INSTRUÇÕES E REQUISITOS >> Transcreva fielmente o trecho do texto sobre o teatro na Escola da Vila que vai de "Com eles, voltam" até "coautora dessa história.", inclusive.

Uma das coisas mais gostosas e gratificantes desses meus 8 anos de teatro (já!) na Escola da Vila é esse retorno dos ex-alunos à escola.

Os universitários, hoje na USP, UNESP, UNICAMP, ou mesmo no cursinho, são presença obrigatória nas aulas – e não é só logo depois que se formam no Ensino Médio. Anos mais tarde, vêm frequentar aulas, assistir às peças dos alunos atuais, pedir textos emprestados, ajuda em trabalhos universitários, entre outras coisas.

É uma honra ver que o vínculo estabelecido com eles se transforma e continua florescendo.  É uma volta ao lar. Ao conforto. Ao lugar da segurança. E, ao mesmo tempo, uma inveja saudável daqueles que estão passando por aquilo que eles passaram.

Com eles, voltam histórias, lembranças, risadas, piadas internas e muito orgulho de ver como eles amadureceram, mudaram a voz, trocaram de casca, mas mantêm o mesmo olhar que só o afeto construído por tantas aulas percebe intacto. E, além disso, conto com o auxílio luxuoso da ex-aluna Luiza Zaidan, hoje coautora dessa história.

Como o teatro tem o poder de unir pessoas tão diferentes em torno de um mesmo objetivo e construir bonitas amizades ao seu redor?

Acho que é porque o trabalho realizado desloca os jovens da zona de conforto e das amizades pré-estabelecidas e os convoca a ser mais. A combinação das diferentes características humanas é a fortaleza de cada grupo. E nunca tivemos (nem teremos) grupos iguais, homogêneos, de pessoas com as mesmas características (que bom!). É nessa heterogeneidade de humores, amores e quereres que podemos, juntos, nos desenvolver mutuamente.

MATERIAL >>
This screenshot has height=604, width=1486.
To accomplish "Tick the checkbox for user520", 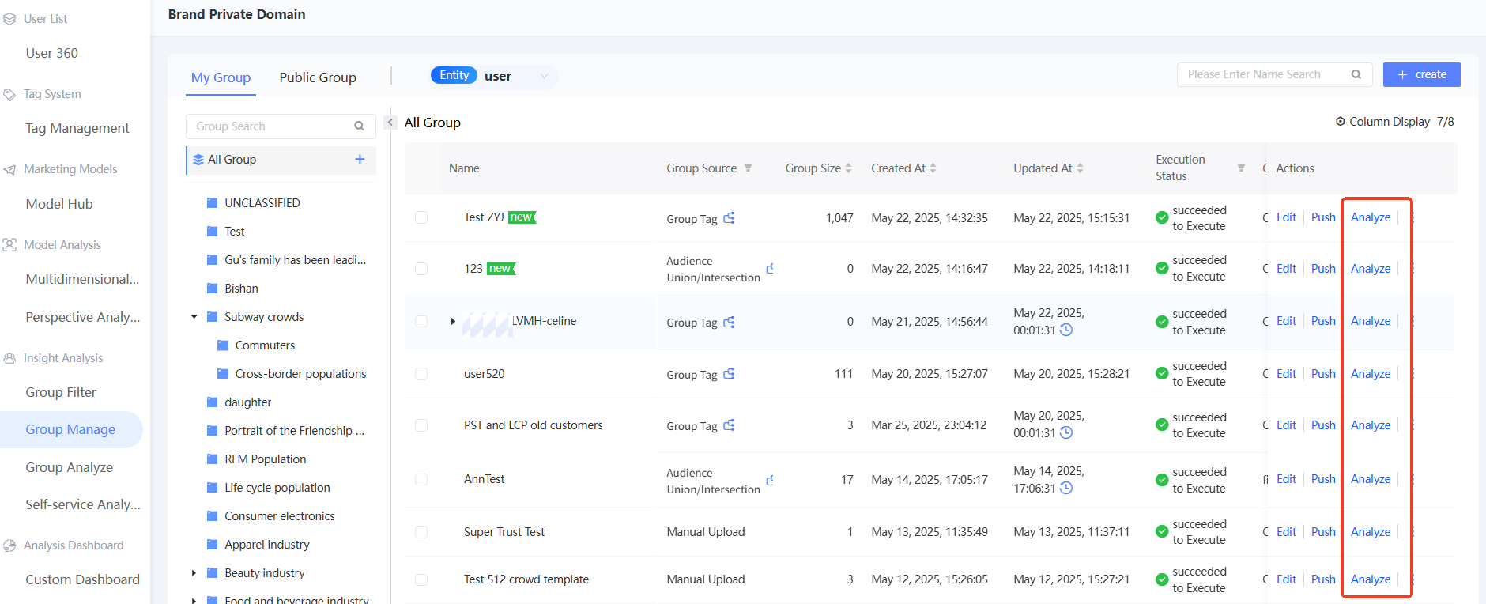I will tap(421, 374).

SOLUÇÃO >>
Com eles, voltam histórias, lembranças, risadas, piadas internas e muito orgulho de ver como eles amadureceram, mudaram a voz, trocaram de casca, mas mantêm o mesmo olhar que só o afeto construído por tantas aulas percebe intacto. E, além disso, conto com o auxílio luxuoso da ex-aluna Luiza Zaidan, hoje coautora dessa história.